There’s a laundrymat/dry cleaner on Smith only a block or two from Sackett and I happen to know the owner owns the entire building and I believe the one next to it. There are also countless other small businesses on both Court St. and Smith St. where the operator is also the building’s owner. That’s one thing preventing Carroll Gardens from changing too rapidly.
The problem is when those owners decide to sell, realizing they can make more money renting to someone else than to run their own business. That’s why Dunkin Donuts came in and replaced Leonardo’s.
I also agree that those rent numbers are probably skewed. That Blockbuster storefront has been empty for a while now. With the market downturn, hopefully the change from small businesses to chains will slow down.

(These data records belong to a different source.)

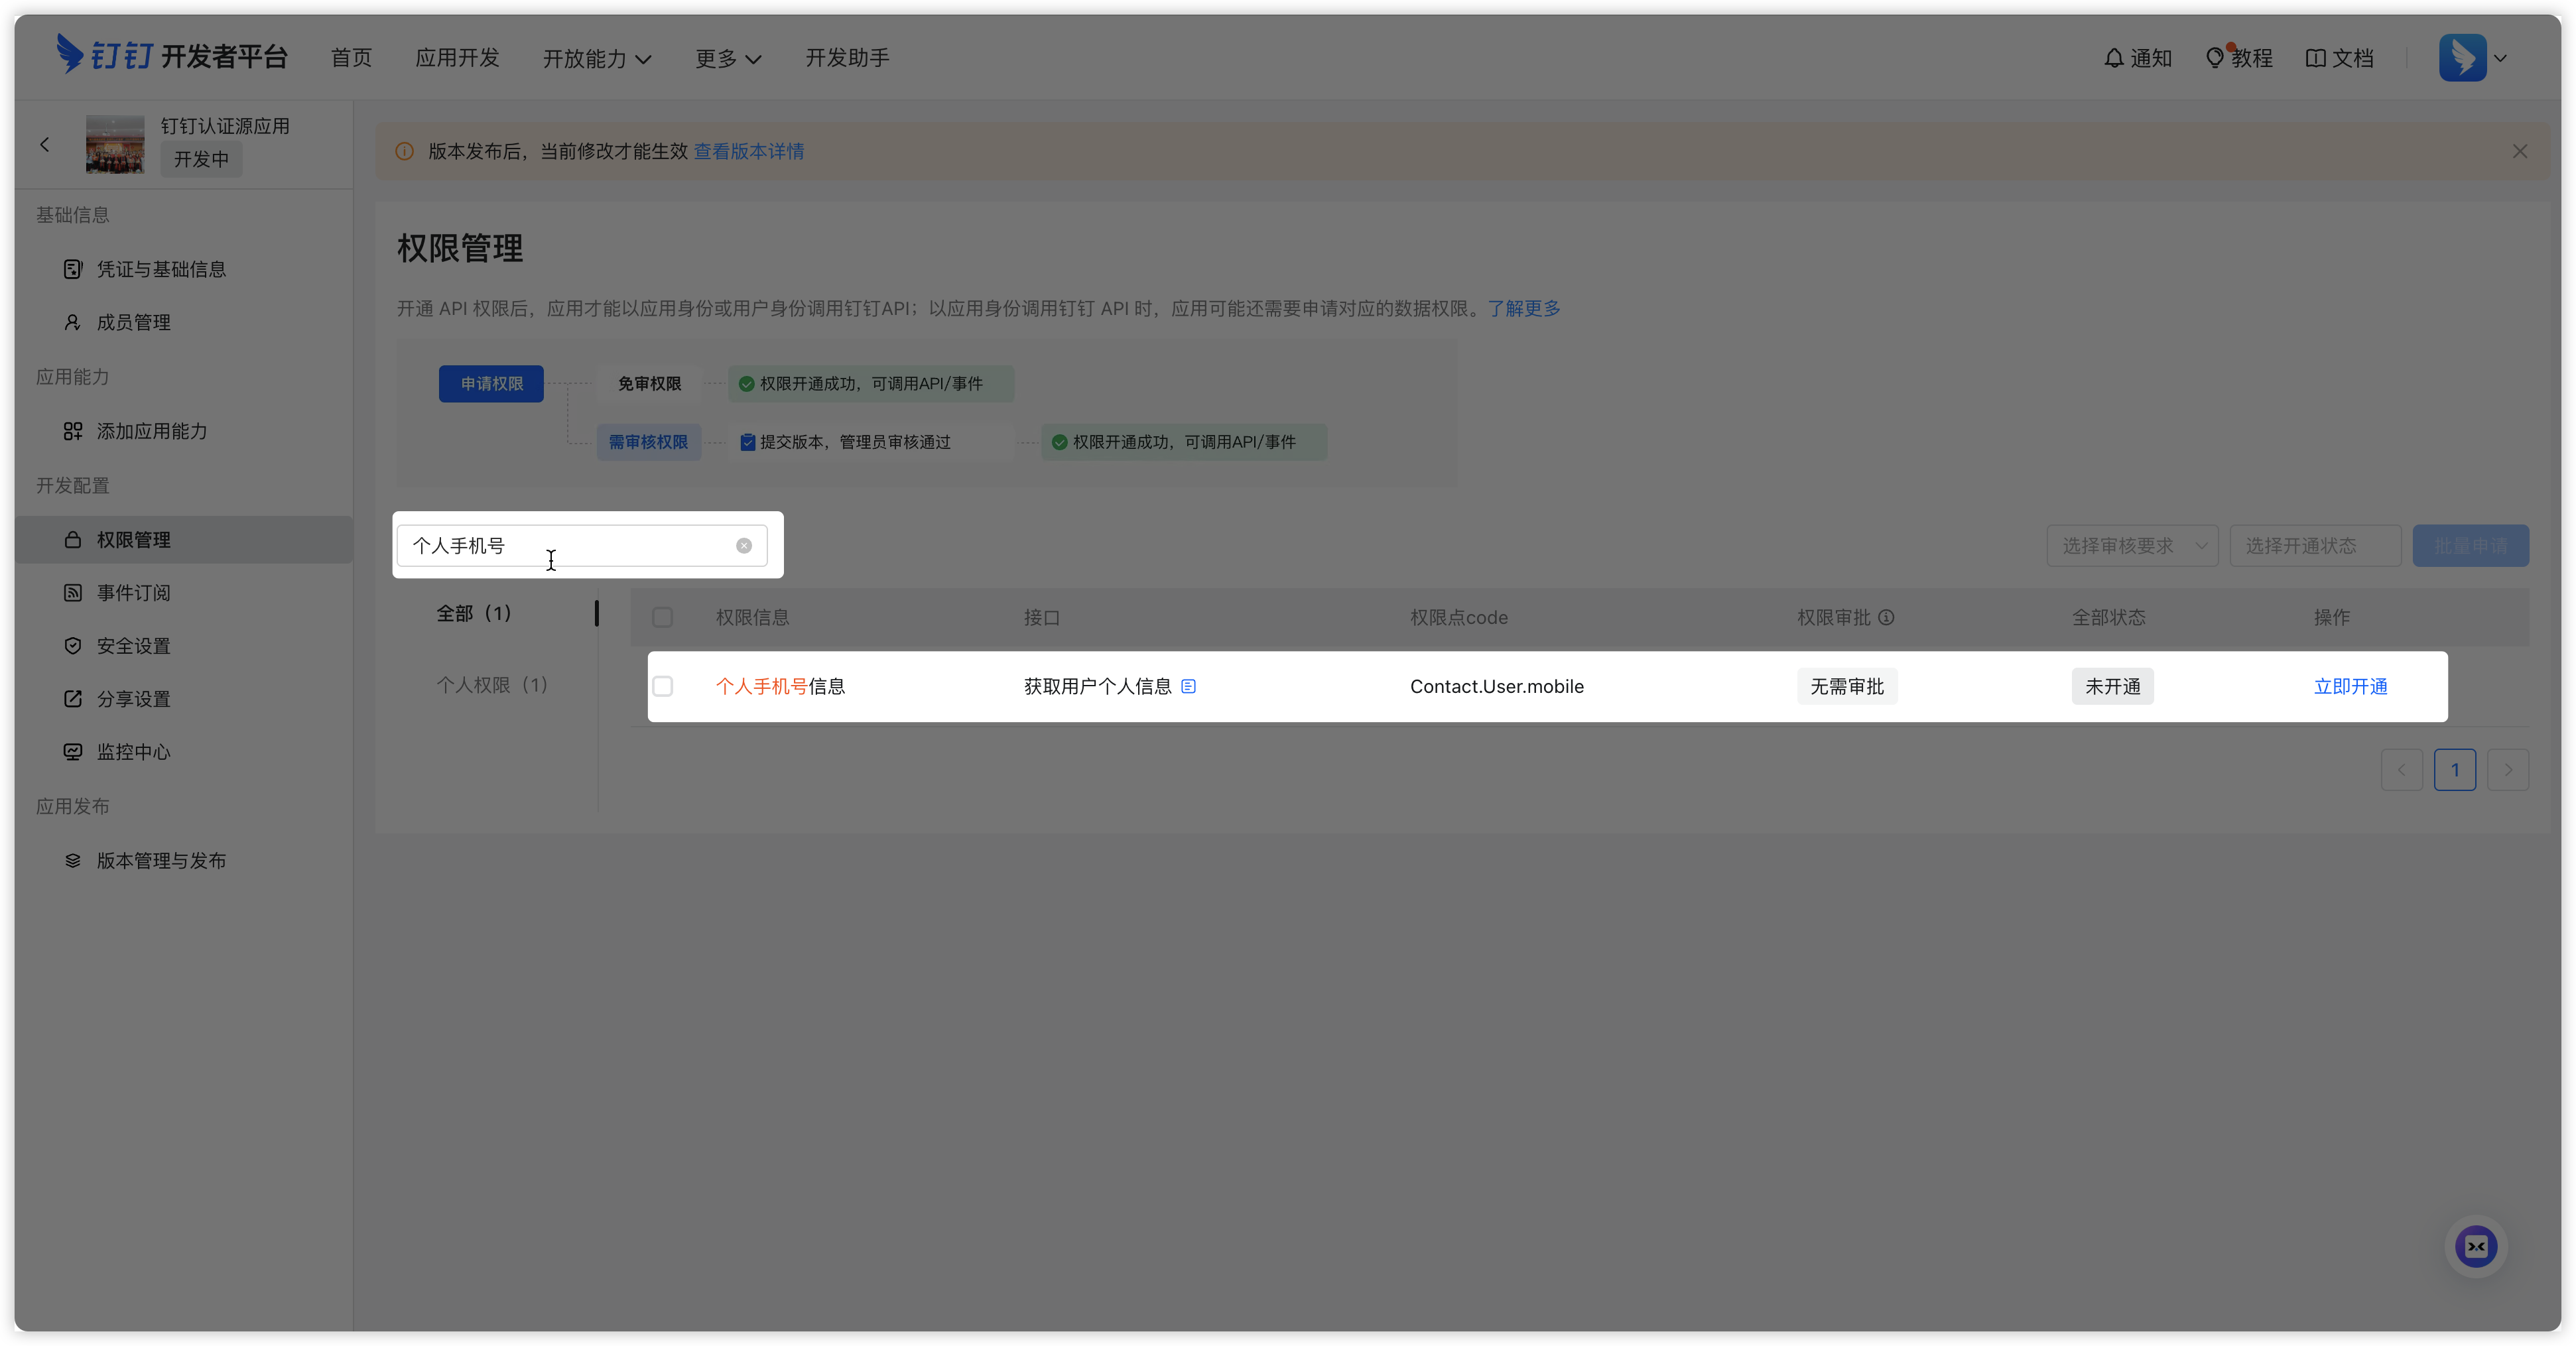
Task: Open the account avatar dropdown
Action: [x=2472, y=58]
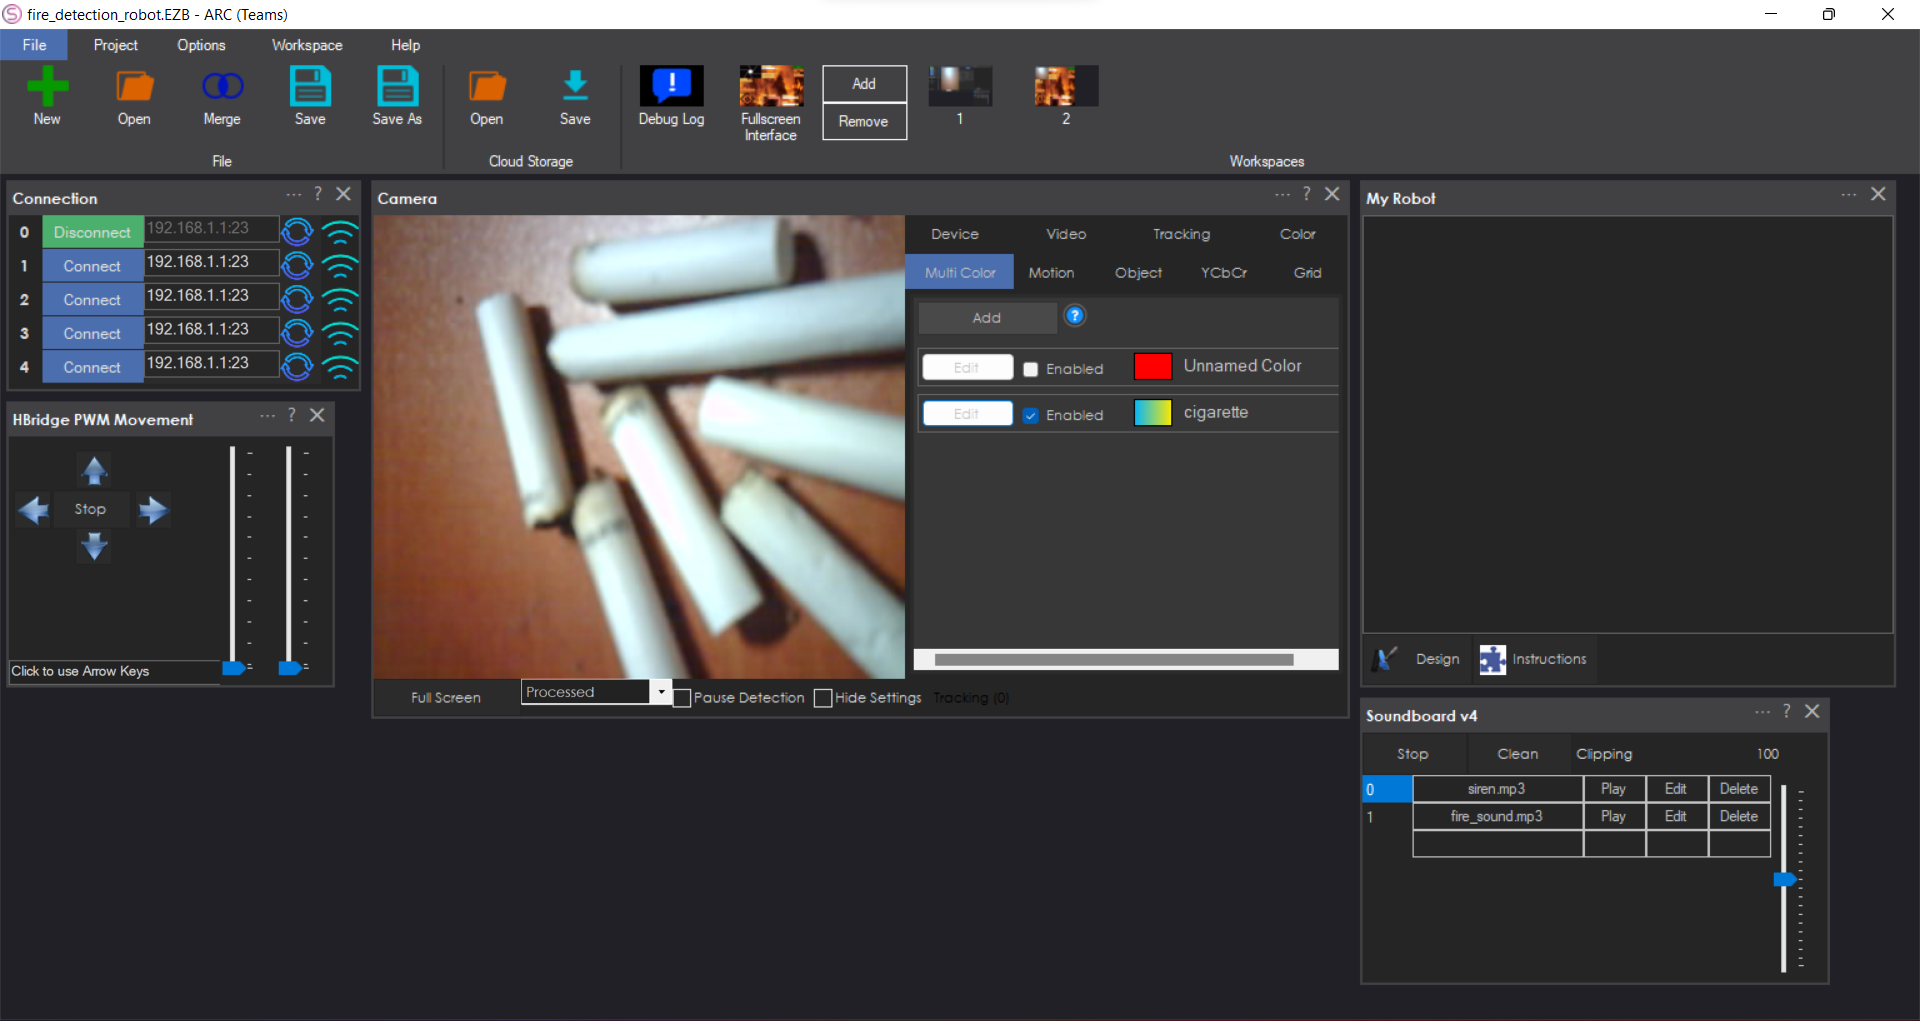Image resolution: width=1920 pixels, height=1021 pixels.
Task: Enable the Unnamed Color detection
Action: [1031, 368]
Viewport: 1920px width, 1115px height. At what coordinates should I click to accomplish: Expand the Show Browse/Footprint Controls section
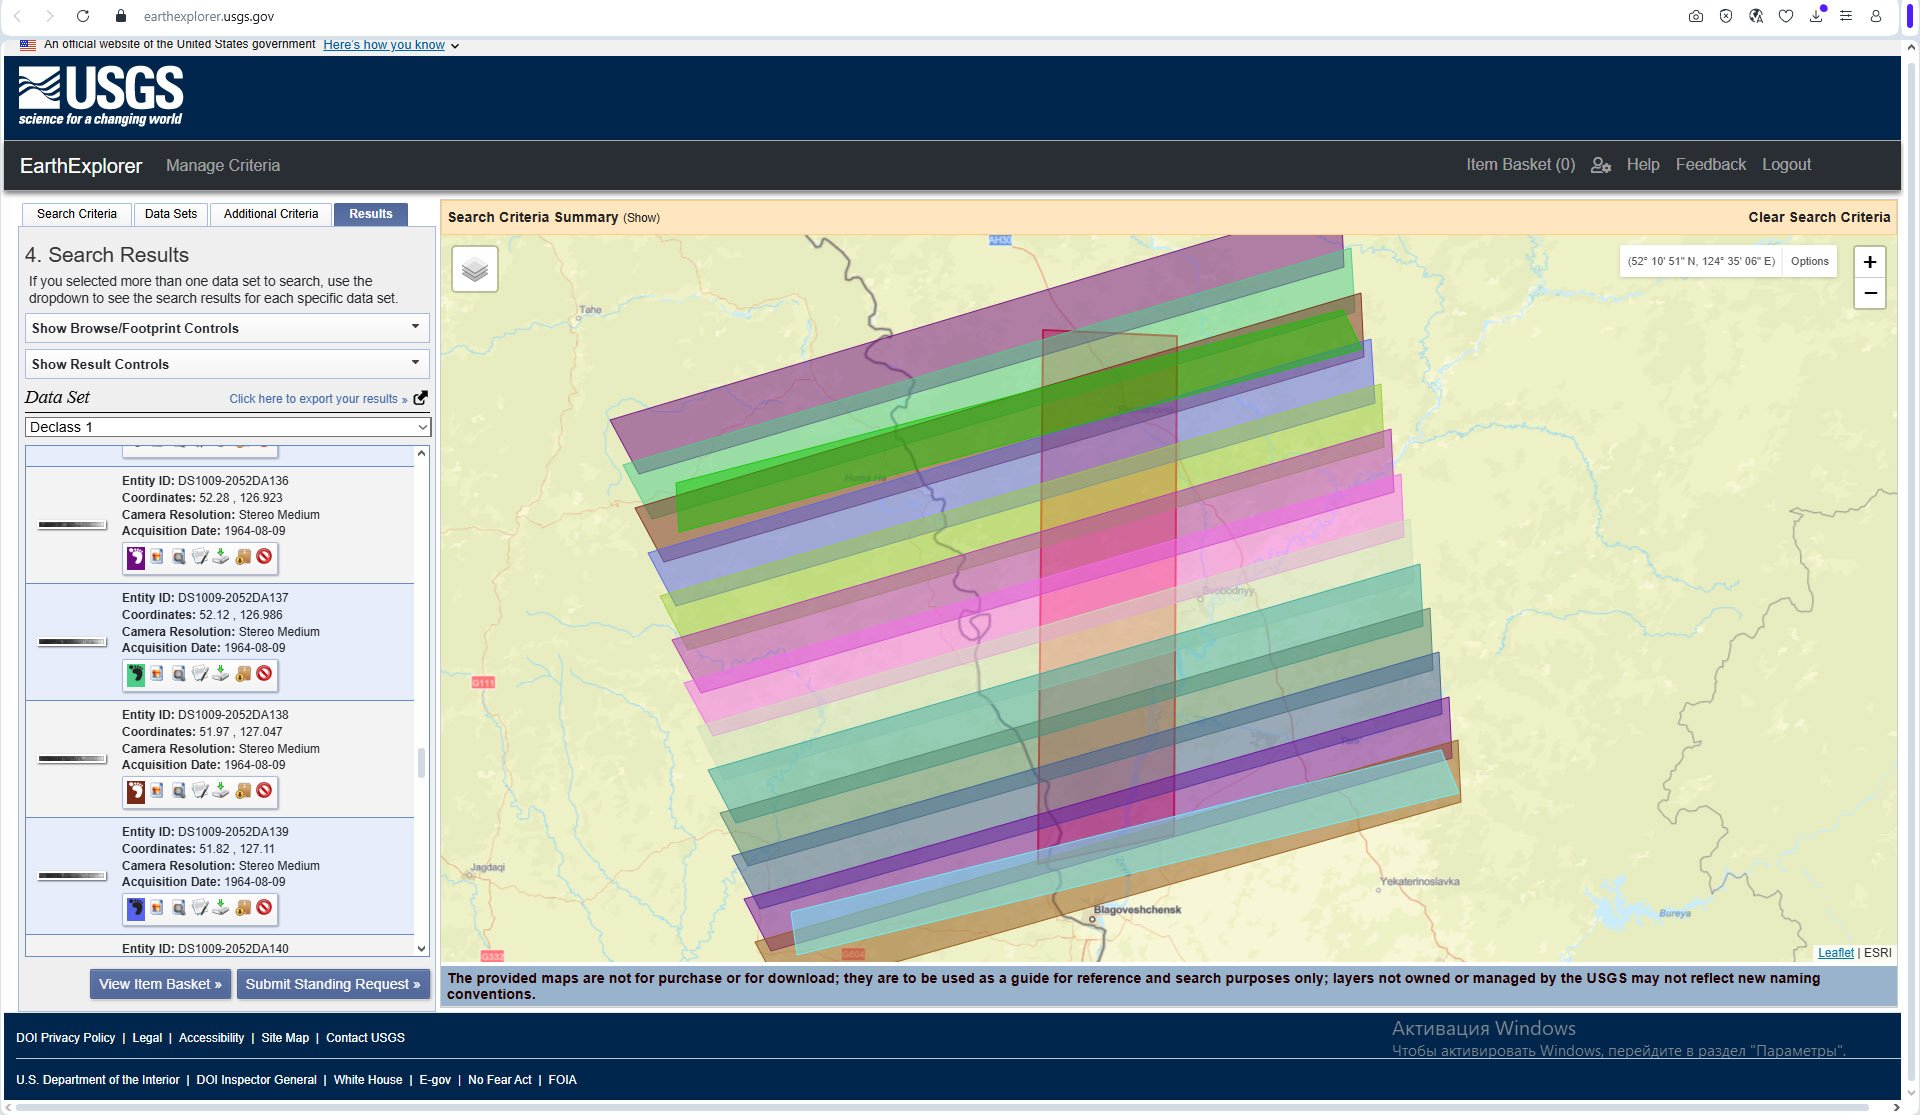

Please explain to me how a dry cleaner on the corner of (smith and Sackett) can’t afford a very substantial rent increase in 2008?
12yrs ago this spot was on a decidedly non white-collar street in a decidedly non-white collar area (east of court). Within this time the number of white-collar professionals (who use dry cleaning exponentially more), the number of new developments/units and level of income have all increased exponentially .
Look you can call the LL anything you want but it seems clear to me that no matter how you look at it the dry cleaner is either lazy or a very bad business person.
Some people find dry cleaners about as useless to a neighborhood as the aforementioned boutiques – to each his own. Everyone has their favorite shops and others have shops in their ‘hood that they never frequent. It is too easy to generalize.
As for the study, it too is very generalized and inaccurate. There are a lot of vacant shopfronts on the southern end of Court and Smith Streets that would be lower cost per SF than what is seen in the map.